* Written tasks *
1. In the article on social media manners, how many of the writer's Facebook friends has the writer unfollowed?
2. In one to three sentences, explain why the writer of the article on social media manners mutes rather than unfollows certain people on Twitter.
** Begin Text block **
By Jeff Matas
As I talk with churches and other employers, I’m hearing that one of the first prospective employee checks they do is scan social media: Facebook, Twitter, Instagram, etc… I suppose we could call this the first interview. People who do not know or use good social media manners often do not make it beyond this first interview. I don’t think most people who post think about their postings affecting their future employment opportunities, but they do. I also think they affect future friendships.
I’ve asked Indiana Ministries’ social media guru, Jeff Matas, to write an article about social media manners. I encourage you to give it a read and ask if any insights apply to you. – Doug Talley
I am going to confess something: I unfollow people on social media. There are folks whose posts reach a point where I don’t want to follow them anymore. On Twitter, I unfollow people; if I know them personally, I “mute” them so I’m still connected to them but their tweets don’t appear on my feed. Facebook has the option to “unfollow” people so their posts don’t appear on your wall; I unfollow people all the time. I have often wondered how many of my Facebook friends I have unfollowed, so I checked. I have 862 friends on Facebook, and I have unfollowed 291 of them. That’s about a 34% unfollow rate. Some of the people I unfollow are folks I really don’t know that well or at all. Maybe we have met once and I get a friend request, but I am really not friends with them. They post a lot and their posts are all over my wall in a way that is disproportionate to my knowing them, so I unfollow them. The remainder of those that I unfollow or mute are typically for the following reasons:
- They portray themselves living a life that is impossible…it’s too perfect.
It is tempting to use social media to portray the perfect life. Your kids are all cute, wonderful and always bring you joy. Your marriage is the best. You’ve married the sweetest, the hottest, best spouse in the world. But that’s not the truth. No matter how great your kids are, they are not perfect. The truth is that sometimes they drive you crazy and that’s normal! Your spouse is not perfect, and you know that. You love them, they love you, but there are times when you have to deal with marital conflict because—guess what—your marriage includes two very imperfect people. Portraying a life that doesn’t exist is not real and people can’t relate to it and will tune you out.
- They over-disclose their day-to-day struggles.
Portraying your life as perfect tunes people out, but so does over-disclosing your daily frustrations and struggles. People post about being frustrated in life, that things never work out for them. They post about not having this or struggling with that. I saw a post from someone who was self-employed complaining that their life is miserable because no one was hiring them. There is plenty of room between “my life is all unicorns and rainbows” and “my life stinks.” We need to find the healthy middle of appropriate disclosure on a public space like social media. Just because you need to tell someone you are struggling doesn’t mean you need to tell everyone. Have coffee with a friend instead of pulling out your phone.
** End Text block **
** Begin Source material **
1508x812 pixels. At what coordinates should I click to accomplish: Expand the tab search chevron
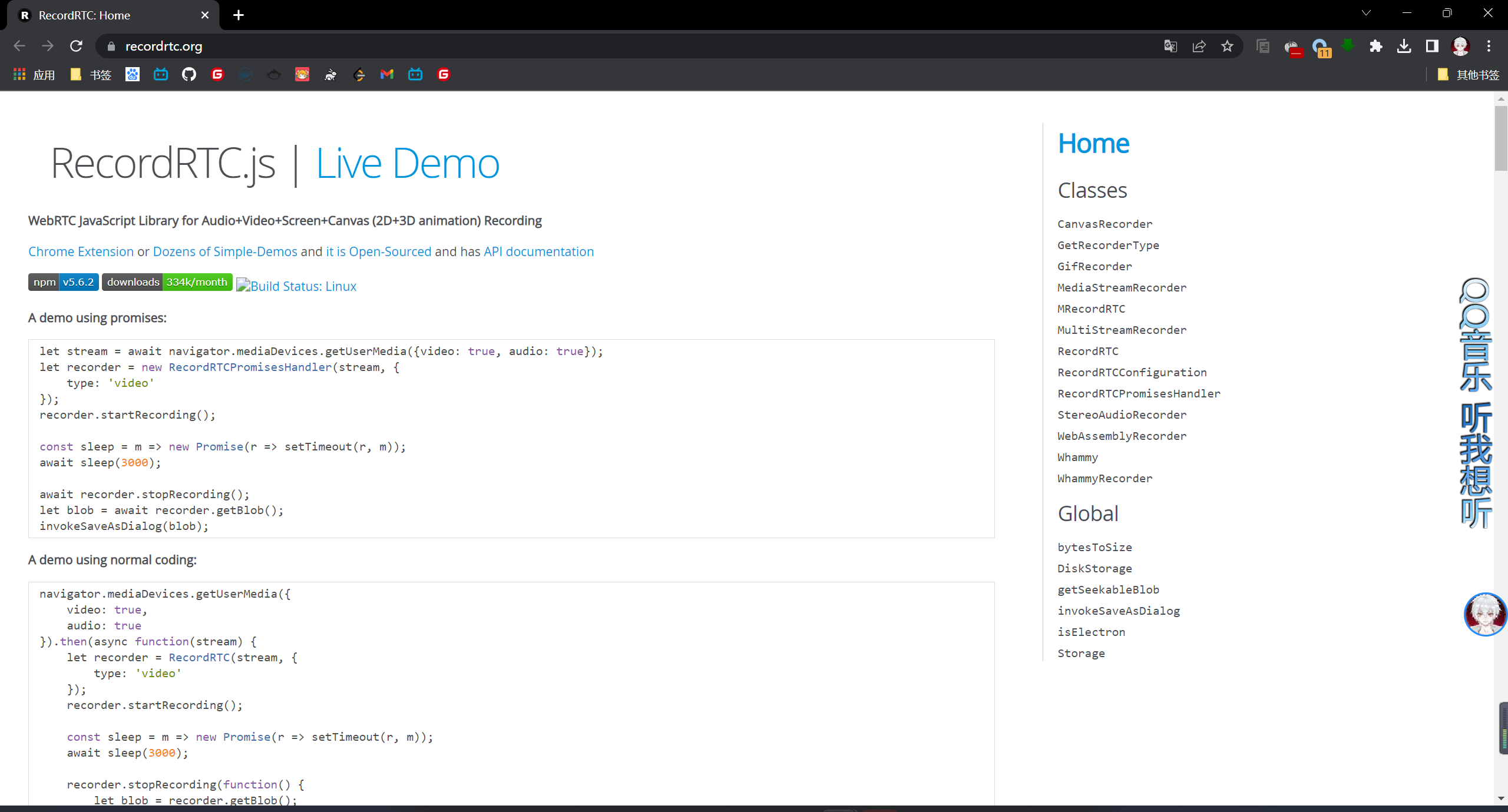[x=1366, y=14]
** End Source material **
* Task-by-task results *
1. 291 of 862 friends, about a 34% unfollow rate.

2. The writer mutes people on Twitter when the writer knows them personally. Muting keeps the writer connected to them while their tweets stay off the writer's feed.